**DATA SHOWN**:
* * * * *
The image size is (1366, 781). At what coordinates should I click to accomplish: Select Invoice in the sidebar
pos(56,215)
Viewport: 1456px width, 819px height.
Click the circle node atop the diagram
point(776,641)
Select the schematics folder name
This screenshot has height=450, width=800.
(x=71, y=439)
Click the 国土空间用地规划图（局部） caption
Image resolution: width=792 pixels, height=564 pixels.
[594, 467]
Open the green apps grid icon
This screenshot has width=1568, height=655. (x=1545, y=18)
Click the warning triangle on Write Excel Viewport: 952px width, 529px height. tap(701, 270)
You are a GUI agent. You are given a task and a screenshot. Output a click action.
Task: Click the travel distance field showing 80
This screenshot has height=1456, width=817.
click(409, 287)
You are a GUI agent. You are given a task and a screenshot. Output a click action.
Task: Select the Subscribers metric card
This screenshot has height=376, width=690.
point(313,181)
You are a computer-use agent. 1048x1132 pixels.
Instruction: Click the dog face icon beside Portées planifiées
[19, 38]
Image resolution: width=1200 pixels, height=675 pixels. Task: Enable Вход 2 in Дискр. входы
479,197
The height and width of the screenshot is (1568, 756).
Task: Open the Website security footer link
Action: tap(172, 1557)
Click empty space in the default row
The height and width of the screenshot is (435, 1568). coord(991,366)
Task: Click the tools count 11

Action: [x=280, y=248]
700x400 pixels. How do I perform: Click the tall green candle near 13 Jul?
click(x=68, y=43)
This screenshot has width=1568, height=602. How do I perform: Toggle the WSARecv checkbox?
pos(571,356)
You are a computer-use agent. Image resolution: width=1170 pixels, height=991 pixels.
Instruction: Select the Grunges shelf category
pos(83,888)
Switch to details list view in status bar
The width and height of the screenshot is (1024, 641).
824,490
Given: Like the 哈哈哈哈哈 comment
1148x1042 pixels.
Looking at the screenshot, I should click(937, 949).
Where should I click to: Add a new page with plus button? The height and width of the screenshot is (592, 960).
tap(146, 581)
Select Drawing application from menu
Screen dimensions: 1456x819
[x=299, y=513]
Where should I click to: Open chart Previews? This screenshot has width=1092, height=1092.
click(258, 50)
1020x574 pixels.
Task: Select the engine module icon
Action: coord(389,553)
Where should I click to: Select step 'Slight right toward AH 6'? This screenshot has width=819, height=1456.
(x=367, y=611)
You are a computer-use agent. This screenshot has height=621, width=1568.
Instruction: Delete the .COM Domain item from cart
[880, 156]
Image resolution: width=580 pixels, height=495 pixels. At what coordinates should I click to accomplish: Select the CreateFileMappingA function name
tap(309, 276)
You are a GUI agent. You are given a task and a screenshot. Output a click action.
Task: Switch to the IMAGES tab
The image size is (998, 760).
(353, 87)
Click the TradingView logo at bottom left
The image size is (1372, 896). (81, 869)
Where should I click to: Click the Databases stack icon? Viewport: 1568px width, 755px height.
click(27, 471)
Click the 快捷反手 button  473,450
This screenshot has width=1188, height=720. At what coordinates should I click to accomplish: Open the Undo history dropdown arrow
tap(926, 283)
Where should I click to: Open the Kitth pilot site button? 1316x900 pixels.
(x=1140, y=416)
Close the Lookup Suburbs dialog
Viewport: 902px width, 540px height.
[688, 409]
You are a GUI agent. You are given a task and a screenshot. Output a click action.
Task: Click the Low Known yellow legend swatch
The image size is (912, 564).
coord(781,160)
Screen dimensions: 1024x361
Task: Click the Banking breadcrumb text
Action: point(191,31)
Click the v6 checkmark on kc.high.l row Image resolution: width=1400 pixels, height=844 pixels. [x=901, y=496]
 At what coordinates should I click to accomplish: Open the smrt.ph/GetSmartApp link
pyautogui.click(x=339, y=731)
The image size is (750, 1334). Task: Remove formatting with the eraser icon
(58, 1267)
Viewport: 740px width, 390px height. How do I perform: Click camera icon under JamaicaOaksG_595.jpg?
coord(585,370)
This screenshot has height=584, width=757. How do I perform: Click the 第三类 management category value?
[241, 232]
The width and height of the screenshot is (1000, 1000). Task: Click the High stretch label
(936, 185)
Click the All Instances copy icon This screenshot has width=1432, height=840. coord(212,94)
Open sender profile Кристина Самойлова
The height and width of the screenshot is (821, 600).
* * * * *
**PROBLEM TO SOLVE**:
Please copy the line holding "Click the v6" and all lines after it to the end of the records, exactly, and nothing else.

**ANSWER TO THIS PROBLEM**:
Click the v6 checkmark on kc.high.l row Image resolution: width=1400 pixels, height=844 pixels. [x=901, y=496]
 At what coordinates should I click to accomplish: Open the smrt.ph/GetSmartApp link
pyautogui.click(x=339, y=731)
The image size is (750, 1334). Task: Remove formatting with the eraser icon
(58, 1267)
Viewport: 740px width, 390px height. How do I perform: Click camera icon under JamaicaOaksG_595.jpg?
coord(585,370)
This screenshot has height=584, width=757. How do I perform: Click the 第三类 management category value?
[241, 232]
The width and height of the screenshot is (1000, 1000). Task: Click the High stretch label
(936, 185)
Click the All Instances copy icon This screenshot has width=1432, height=840. coord(212,94)
Open sender profile Кристина Самойлова
The height and width of the screenshot is (821, 600).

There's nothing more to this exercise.